#### [Activity]
Go over the data and copy out each line with "filter" in it.

#### [Task data]

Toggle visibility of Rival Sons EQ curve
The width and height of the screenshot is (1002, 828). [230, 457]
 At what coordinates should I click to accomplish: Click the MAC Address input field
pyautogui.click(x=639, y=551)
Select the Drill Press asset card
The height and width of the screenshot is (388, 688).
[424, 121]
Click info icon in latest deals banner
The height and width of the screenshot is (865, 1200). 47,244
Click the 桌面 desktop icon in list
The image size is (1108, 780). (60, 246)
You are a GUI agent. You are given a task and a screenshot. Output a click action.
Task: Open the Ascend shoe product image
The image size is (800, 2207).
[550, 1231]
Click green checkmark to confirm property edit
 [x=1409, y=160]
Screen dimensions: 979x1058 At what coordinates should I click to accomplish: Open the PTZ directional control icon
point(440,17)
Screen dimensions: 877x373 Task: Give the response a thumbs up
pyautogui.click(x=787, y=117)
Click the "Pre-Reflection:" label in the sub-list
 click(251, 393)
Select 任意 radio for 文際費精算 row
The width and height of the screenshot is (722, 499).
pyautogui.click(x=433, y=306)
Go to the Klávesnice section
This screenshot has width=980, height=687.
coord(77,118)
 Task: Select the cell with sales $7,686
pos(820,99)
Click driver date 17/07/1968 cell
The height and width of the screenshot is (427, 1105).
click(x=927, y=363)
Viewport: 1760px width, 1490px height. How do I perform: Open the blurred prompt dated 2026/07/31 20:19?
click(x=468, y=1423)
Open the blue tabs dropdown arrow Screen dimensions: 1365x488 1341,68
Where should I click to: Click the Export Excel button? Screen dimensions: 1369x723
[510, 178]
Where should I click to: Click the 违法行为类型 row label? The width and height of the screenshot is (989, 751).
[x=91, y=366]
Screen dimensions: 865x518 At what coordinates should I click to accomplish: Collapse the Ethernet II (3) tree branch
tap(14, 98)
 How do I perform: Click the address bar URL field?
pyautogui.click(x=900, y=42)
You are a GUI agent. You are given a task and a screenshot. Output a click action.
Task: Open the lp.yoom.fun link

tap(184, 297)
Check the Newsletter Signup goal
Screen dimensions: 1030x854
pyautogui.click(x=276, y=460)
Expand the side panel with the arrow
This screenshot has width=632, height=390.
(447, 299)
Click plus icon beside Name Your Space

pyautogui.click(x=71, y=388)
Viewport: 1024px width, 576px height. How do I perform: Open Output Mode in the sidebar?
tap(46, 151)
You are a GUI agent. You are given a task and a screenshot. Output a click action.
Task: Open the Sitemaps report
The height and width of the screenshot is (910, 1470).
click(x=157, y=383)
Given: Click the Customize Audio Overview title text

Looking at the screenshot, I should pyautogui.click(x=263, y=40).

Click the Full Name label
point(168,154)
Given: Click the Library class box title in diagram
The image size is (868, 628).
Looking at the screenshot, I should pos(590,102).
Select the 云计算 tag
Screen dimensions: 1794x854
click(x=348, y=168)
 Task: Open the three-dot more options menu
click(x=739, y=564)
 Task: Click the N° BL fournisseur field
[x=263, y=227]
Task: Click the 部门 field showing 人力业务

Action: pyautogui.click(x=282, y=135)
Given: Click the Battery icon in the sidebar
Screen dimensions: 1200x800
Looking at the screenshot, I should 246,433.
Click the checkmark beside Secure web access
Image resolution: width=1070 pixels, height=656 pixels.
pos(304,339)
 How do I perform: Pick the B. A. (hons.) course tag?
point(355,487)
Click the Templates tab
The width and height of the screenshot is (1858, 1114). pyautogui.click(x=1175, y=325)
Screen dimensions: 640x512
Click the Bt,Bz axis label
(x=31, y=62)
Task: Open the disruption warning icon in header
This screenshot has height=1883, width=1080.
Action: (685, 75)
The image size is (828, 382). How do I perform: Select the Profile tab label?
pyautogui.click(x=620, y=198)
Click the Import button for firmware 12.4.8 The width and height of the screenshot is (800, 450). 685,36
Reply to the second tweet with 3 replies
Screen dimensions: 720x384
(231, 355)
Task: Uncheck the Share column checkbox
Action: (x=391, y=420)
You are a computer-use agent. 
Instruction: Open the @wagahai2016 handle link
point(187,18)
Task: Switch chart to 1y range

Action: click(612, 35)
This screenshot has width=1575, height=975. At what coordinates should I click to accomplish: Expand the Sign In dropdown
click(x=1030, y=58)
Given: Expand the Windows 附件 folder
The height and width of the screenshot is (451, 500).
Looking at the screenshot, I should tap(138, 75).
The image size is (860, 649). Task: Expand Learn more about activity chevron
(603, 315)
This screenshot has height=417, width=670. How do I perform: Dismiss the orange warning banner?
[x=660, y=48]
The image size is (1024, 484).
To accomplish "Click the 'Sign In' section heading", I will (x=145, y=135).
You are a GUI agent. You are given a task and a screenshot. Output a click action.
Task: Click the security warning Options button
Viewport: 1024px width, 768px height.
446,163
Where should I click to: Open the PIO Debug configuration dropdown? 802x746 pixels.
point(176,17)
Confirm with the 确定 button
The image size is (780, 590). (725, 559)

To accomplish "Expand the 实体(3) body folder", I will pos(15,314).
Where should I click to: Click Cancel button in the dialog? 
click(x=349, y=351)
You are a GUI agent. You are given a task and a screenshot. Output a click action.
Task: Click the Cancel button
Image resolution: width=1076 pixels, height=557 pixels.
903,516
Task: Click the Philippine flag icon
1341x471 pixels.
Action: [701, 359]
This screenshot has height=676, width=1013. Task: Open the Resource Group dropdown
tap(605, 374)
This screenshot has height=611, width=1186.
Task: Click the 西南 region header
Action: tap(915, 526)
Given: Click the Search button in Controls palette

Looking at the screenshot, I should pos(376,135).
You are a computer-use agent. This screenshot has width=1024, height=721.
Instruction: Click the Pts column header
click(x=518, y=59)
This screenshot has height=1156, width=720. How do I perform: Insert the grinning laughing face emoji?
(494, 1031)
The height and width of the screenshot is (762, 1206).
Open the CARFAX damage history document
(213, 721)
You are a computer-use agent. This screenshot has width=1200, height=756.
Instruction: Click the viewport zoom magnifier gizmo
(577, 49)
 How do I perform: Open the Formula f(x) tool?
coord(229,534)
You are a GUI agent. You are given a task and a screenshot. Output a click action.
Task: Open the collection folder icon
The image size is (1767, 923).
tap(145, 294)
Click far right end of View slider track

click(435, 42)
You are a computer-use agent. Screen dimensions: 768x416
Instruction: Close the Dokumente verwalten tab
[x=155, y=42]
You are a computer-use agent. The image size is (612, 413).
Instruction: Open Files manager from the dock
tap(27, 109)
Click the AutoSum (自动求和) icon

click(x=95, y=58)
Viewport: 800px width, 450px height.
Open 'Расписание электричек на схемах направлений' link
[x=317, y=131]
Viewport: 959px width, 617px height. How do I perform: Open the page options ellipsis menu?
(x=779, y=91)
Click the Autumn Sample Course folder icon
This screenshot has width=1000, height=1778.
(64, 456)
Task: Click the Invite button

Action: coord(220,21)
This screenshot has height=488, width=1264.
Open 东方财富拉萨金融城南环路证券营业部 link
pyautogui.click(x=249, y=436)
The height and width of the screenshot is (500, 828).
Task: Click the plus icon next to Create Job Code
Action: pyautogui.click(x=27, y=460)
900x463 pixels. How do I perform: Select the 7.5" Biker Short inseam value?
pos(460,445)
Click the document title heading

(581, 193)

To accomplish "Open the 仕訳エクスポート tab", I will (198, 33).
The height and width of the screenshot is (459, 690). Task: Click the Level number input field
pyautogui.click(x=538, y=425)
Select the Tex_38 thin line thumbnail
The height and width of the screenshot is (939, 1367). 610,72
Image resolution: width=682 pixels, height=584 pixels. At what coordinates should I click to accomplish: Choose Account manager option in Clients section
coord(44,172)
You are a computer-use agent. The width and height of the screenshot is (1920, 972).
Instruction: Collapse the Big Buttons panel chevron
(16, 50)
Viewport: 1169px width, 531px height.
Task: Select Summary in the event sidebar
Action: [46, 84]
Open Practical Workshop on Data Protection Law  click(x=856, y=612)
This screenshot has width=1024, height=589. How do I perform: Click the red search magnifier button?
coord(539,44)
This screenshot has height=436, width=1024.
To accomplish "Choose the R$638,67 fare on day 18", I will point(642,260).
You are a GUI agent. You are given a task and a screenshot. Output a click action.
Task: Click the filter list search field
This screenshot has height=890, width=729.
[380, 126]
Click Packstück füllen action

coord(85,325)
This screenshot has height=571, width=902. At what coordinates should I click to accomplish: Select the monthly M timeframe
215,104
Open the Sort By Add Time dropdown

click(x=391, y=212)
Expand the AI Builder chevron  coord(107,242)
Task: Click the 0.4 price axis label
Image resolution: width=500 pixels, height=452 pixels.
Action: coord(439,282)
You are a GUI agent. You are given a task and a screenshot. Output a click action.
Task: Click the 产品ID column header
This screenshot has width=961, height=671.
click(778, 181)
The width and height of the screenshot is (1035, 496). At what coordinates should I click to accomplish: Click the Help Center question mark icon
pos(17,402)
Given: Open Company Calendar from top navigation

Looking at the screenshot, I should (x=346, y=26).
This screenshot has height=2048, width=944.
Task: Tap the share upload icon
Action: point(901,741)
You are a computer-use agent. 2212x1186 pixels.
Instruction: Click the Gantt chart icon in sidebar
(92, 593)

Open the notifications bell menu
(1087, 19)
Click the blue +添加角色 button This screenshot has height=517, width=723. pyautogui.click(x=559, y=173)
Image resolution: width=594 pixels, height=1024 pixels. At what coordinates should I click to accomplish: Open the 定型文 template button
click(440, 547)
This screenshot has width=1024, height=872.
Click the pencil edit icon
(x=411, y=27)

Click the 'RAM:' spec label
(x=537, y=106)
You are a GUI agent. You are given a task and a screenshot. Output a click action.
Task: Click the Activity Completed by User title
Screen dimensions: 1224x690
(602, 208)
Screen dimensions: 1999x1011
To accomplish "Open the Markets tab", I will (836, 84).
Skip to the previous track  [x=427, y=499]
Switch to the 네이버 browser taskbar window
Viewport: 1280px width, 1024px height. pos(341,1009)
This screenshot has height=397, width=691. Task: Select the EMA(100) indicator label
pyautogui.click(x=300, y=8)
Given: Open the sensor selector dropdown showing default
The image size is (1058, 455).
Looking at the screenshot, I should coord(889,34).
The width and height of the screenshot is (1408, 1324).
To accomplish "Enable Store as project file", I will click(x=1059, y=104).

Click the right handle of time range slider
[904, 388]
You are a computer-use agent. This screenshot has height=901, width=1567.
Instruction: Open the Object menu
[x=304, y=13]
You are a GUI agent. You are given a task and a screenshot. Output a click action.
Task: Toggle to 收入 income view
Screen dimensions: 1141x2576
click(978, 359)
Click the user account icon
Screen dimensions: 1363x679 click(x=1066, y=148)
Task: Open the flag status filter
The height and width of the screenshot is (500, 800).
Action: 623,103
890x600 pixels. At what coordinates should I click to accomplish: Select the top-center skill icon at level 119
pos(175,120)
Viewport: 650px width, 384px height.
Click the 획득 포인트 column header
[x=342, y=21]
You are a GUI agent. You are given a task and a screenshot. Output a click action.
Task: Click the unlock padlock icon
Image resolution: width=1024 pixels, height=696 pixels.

#### [Solution]
Task: Click the filter list search field
Task: Open the flag status filter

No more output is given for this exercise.